The Senate Committee on Aged Care Reforms heard testimonies from prominent aged care providers, unveiling concerns regarding the proposed Aged Care Bill.
While the reforms are largely embraced, many providers have raised alarms about the practical challenges of implementing these changes, especially in rural and regional areas.
Their insights reveal deep-seated issues, including staffing shortages, regulatory complexities, funding inadequacies, and the impact of the new “Support at Home” program.
In September, Prime Minister Anthony Albanese announced a $9.9 billion aged care package, including $5.6 billion for reforms and $4.3 billion for home support, effective from July 1, 2025.
Taxpayers will cover 100 percent of clinical care services, while the lifetime contribution cap for non-clinical care will rise from $78,000 to $130,000, ensuring seniors incur no additional costs.
Challenges with the ‘Support at Home’ Program
From July 1, 2025, the new Support at Home program will replace the existing Home Care Packages and Short-Term Restorative Care programs. The program is expected to be more client-centred and prioritises flexibility and access to a broader range of services.But representatives worry about the viability of the transition to the new program. This, they argue, will increase demand for residential care instead of supporting people to remain in their homes, as intended.
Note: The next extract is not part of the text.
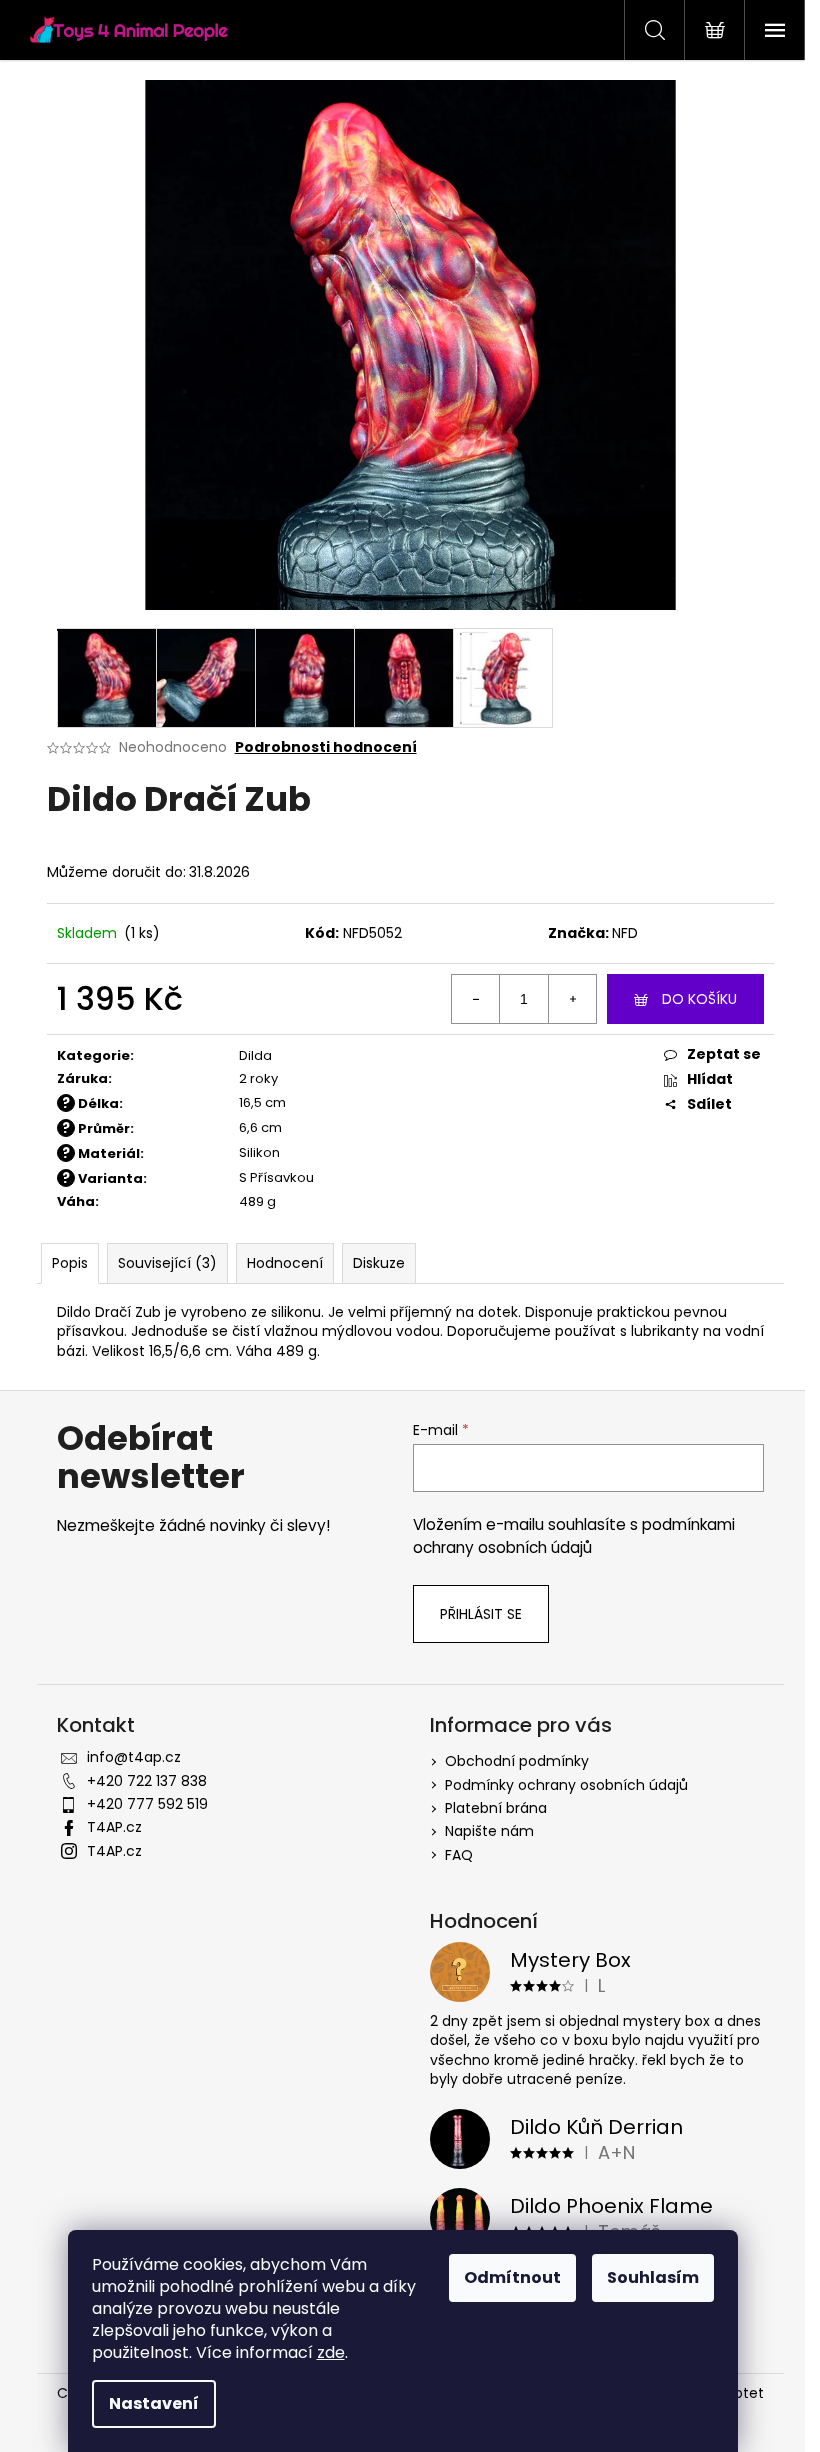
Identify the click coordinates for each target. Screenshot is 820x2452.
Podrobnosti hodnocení (326, 747)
“The proposed limits of one hour a week for domestic services raise questions about whether the term ’support' is appropriate,” Sheldon-Stemm said.
Providers also highlighted the complex transition that will involve upgrading IT systems, retraining staff, and updating care plans for clients.
Stephanie Buckland, CEO of Amana Living, explained that the changes would require significant time and resources.
Staffing Shortages
One of the major issues raised was the shortage of qualified staff, particularly registered nurses (RNs), as well as the bill’s failure to recognise enrolled nurses (ENs) as qualified nursing professionals.Providers pointed out that the estimated shortage of between 10,000 to 20,000 RNs in the aged care sector is creating a severe strain on service delivery, particularly in rural areas.
Mark Sheldon-Stemm, a leading consultant and CEO of aged care service Valley View, commented on the difficulties of meeting the staffing requirements set by the bill under the current circumstances.
“Many rural providers are unable to recruit RNs and rely heavily on ENs to provide nursing care. The Act should recognise both registered and enrolled nurses as part of the nursing workforce,” he said.
Roulé Jones, CEO of retirement village services Bethanie, stressed that rural aged care facilities will struggle to meet the staffing targets set by the bill without recognising ENs.
Regulatory Burden Diverting Resources from Care
Another recurring concern raised by the providers was the increasing regulatory burden that is diverting resources away from direct care.The bill’s provisions demand extensive reporting, which providers argue is both time-consuming and resource-draining.
For residential aged care facilities, 1,236 pieces of information need to be collected to meet the Quality Commission’s accreditation processes. Similarly, home care providers are required to submit 1,092 pieces of evidence.
Sheldon-Stemm criticised the regulatory framework as “bureaucratic box ticking” that fails to improve the quality of care.
He stated, “The regulatory system proposed is doomed to failure. The overwhelming evidence collection does not guarantee improved quality on the floor of aged care facilities.”
The sentiment was echoed by other providers, who believe the focus on compliance is detracting from their ability to focus on actual care delivery.
Providers also raised concerns that the increasing compliance requirements would take time away from frontline care staff.
Funding Shortfalls for Regional and Remote Areas
Providers also criticised the current funding model, particularly the Modified Monash Model, which does not reflect the additional costs of operating in regional and remote areas.Travel costs and staffing shortages in these areas often lead to higher operational expenses, which are not adequately addressed by the current funding structure.
Buckland urged for an increase in the value of home care packages and pricing caps in regional areas to account for these additional costs.
“We are concerned that the competitive grants program for regional services may not be enough to cover the extra costs. Travel to clients and other expenses in rural areas need to be factored into the funding model,” she said.
Providers also emphasised the need for capital investment to refurbish ageing facilities and meet the growing demand for residential aged care.
They called for grants and low-interest loans to support developments, particularly in rural areas.